O concheiro, este desconhecido
2005-05-06
Por Renan Antunes de Oliveira
Do Oiapoque ao Chuí tem muita coisa bonita. Uma delas além de linda é original e rara - o concheiro do Chuí. É bom visitá-lo antes que ele se desfigure para maior e melhor: longe de estar ameaçado, cresce com cada onda do mar.
O concheiro é uma formação única no Brasil, fenômeno natural com apenas uma pequena ajuda do homem. Trata-se de uma impressionante estrada de conchas, daí o nome, cuja largura varia de 50 a 100 metros. Ela se estende por até 50 quilômetros, entre as praias do Cassino e do Hermenegildo, no extremo Sul do Brasil.

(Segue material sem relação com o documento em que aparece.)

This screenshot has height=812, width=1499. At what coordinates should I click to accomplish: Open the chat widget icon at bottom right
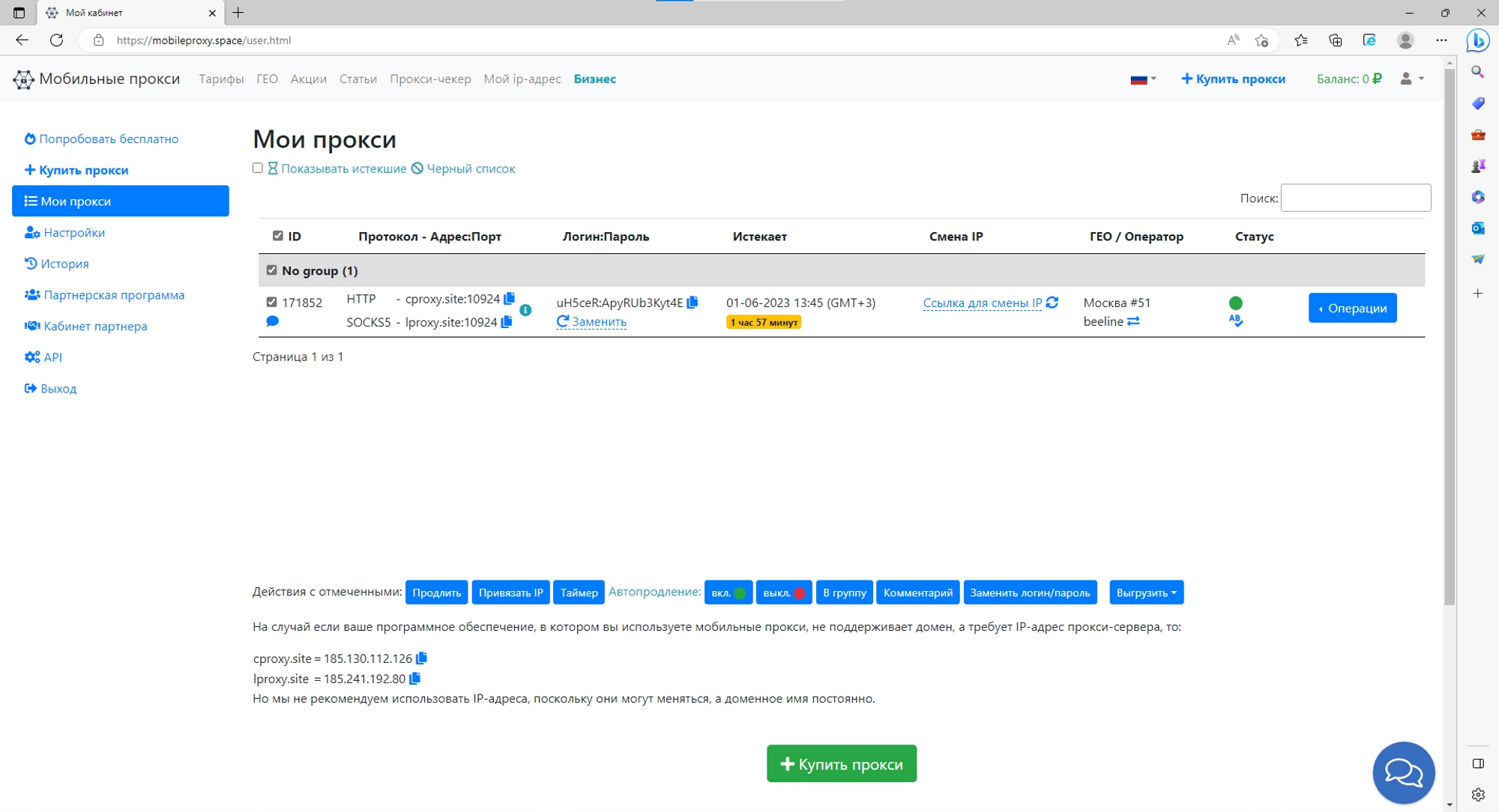1403,772
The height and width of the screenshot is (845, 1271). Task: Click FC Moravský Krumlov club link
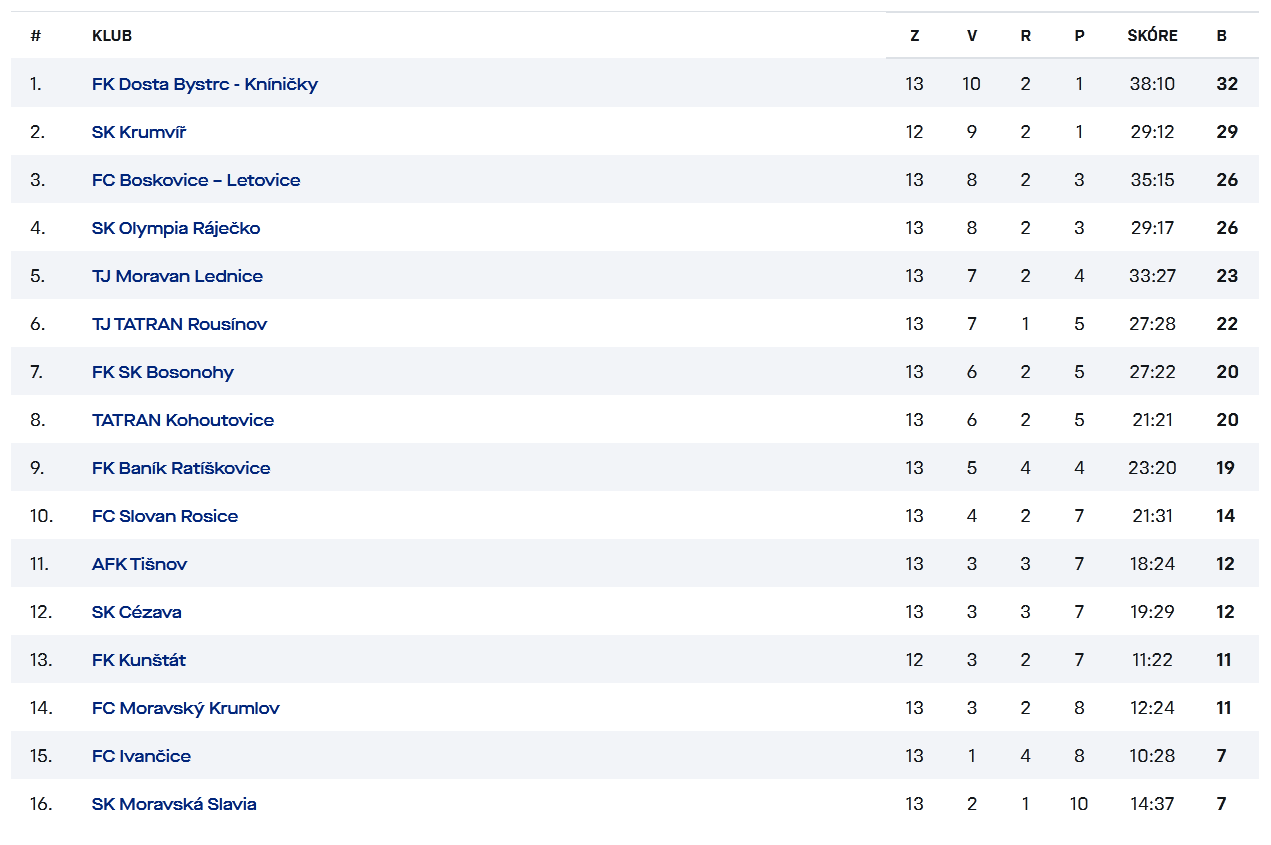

O pessoal do lugar pronuncia “conchero”, à espanhola, engolindo o “i” por influência dos vizinhos uruguaios. No dicionário a palavra significa sambaqui, mas lá pelas bandas orientales ninguém usa a versão tupiniquim.
Pouca gente conhece o concheiro porque a maior parte do ano ele passa debaixo da areia. Nunca foi apresentado no Fantástico. No Google só aparecem concheiros à portuguesa, onde a palavra é usada em arqueologia. De brasileiro, apenas o relato deslumbrado de um estudante explorador.
O concheiro tem seu momento de esplendor depois de uma tempestade, quando o mar recua levando a areia. Aí, milhões de conchas aparecem, limpinhas. Se for dia de sol, elas se refletem nele, ofuscando a vista.
Quanto ao lado “estrada”, é um caminho para poucos. Apenas aventureiros tipo Discovery Channel e pescadores freqüentam o lugar. O mar pode avançar de repente e engolir tudo, à tsunami. No ano passado um empresário paulista tentou cruzar com sua camionete 4 x 4, deixou a bichinha enterrada na areia.
O pessoal mais consciente está tentando impedir que carros trafeguem lá nessas horas, porque só se ouve aquele crac-crac das conchas quebrando.
O concheiro se forma quando as correntes naturais, em redemoinho, arrastam o lixo do fundo do mar e atiram tudo pra praia. As conchas são os restos dos alimentos de peixes maiores, e também as carcaças dos bichos que morreram de morte morrida.
A formação era pequena nos anos 80. Aparecia 20 km ao norte do Chuí, andava algumas centenas de metros e se interrompia. Ia assim, pingada, por mais ou menos 30 km, lembram os mais velhos.
O fenômeno cresceu para os 50km contínuos de hoje depois de uma intervenção do homem. Explica José Ricardo Valle, do Conselho de Meio Ambiente de Santa Vitória do Palmar: “A retificação da foz do arroio Chuí mudou a natureza”.
A mudança se deu depois da retificação, feita por decisão diplomática para ajustar a fronteira entre Brasil e Uruguai. Os molhes do arroio avançaram pelo mar, deslocando o eixo dos redemoinhos – é a tese de Zé Ricardo, apoiado em fotos de satélite.
O concheiro em si não cheira nem fede. Não há nada dele que possa ser explorado comercialmente, exceto sua beleza. Técnicos do Sebrae planejaram turismo ecológico, mas tudo acabou quando o Lula decretou a ampliação da Estação Ecológica do Taim, em junho de 2003, interditando o pedaço.
O decreto caiu no Supremo Tribunal Federal em janeiro, depois de pressões de arrozeiros, fazendeiros de gado e pescadores – gente que ocupa as terras do banhado do Taim e quer mais espaço em direção ao mar.
Agora o turismo está recomeçando. Volta e meia, dezenas de jipeiros roncam suas máquinas em Santa Vitória, prontos para os 200 km até Rio Grande, 50 deles ouvindo o crac-crac. Mas o tempo anda bom e o concheiro prudentemente escondido sob seu manto de areia.